In October, I was part of a team of advocates who testified before the Inter-American Commission on Human Rights at a thematic hearing on forced evictions being carried out in displacement camps across Haiti. We also filed a Request for Precautinary Measures asking that the Commission direct the State of Haiti to implement a moratorium on forced evictions and to adopt other measures necessary to protect the safety and security of people who live in the camps.
Last week, the Commission granted our Request.
The New York Times has reported that nearly 40,000 people have been evicted from the camps, and another 144,000 face a threat of imminent evictions. The numbers alone are startling, but so too are the details of how these evictions are being carried out.
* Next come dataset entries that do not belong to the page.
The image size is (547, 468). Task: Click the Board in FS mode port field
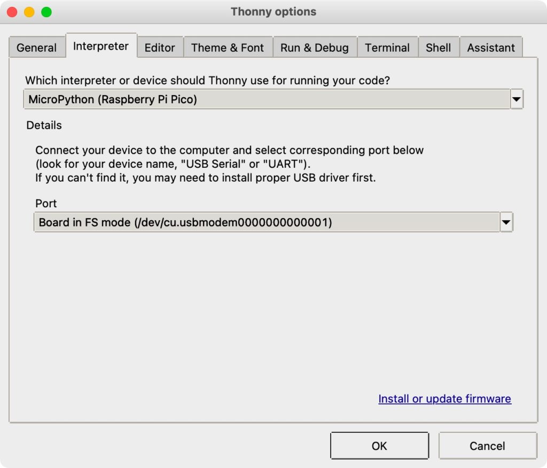click(x=266, y=222)
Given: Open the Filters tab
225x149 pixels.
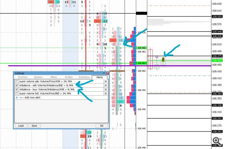Looking at the screenshot, I should 53,77.
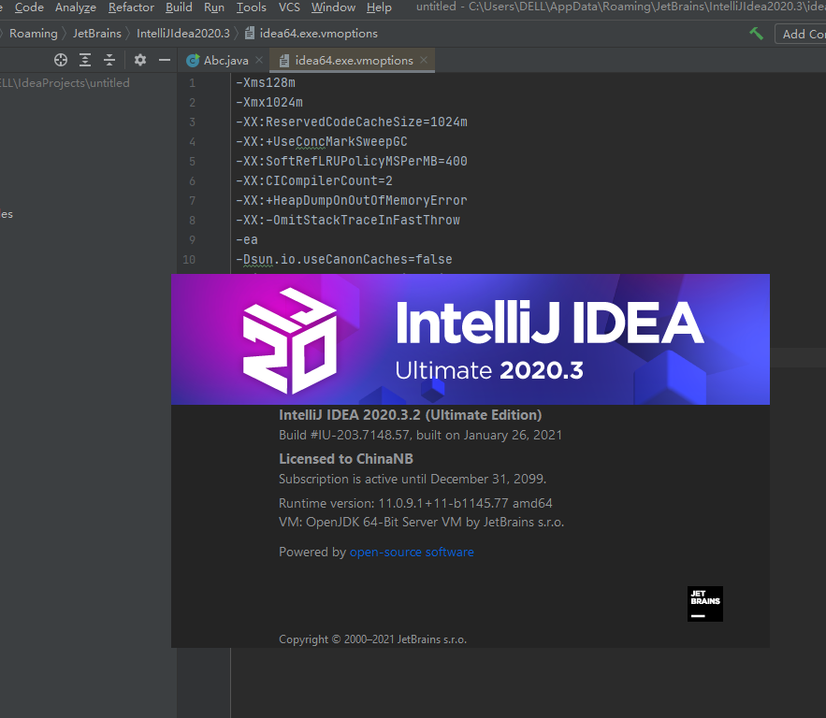Screen dimensions: 826x718
Task: Open the Run menu
Action: 214,7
On fact finding missions to Haiti, we documented cases where entire settlements have been destroyed. In one case, armed police officers invaded a camp with state owned bulldozes late at night and demolished all of the shelters inside. After residents pieced together new shelters, the police and the bulldozers destroyed them again. The police have also beaten and terrorized people while forcing them out of the camps, and have arrested and detained those who protest their eviction. Food, water and medical care are being withheld from camps targeted for eviction, leaving the people inside to starve, or to send their kids out into the streets to hustle for food and water.
The Inter-American Commission underscored “the importance of respecting international human rights obligations in all circumstances, in particular non-derogable rights and the rights of the most vulnerable.” It directed Haitian authorities to:
- adopt a moratorium on forced evictions from the camps
- ensure minimum health and safety standards in alternative settlements;
- provide judicial recourse to people who have been unlawfully evicted;
- implement effective security measures to protect people in the camps, especially women and children;
- train security forces on the rights of displaced persons, especially as it relates to forced evictions;
- and ensure access to the camps by international observers.
The burden is now on Haiti to comply with these directives. But donor countries also have a role to play, given their scope of influence over the reconstruction process. Says Nicole Phillips, staff attorney at the Institute for Justice and Democracy in Haiti: “we hope that the international community will also respect these recommendations and assure that their actions do not directly or indirectly support unlawful evictions.”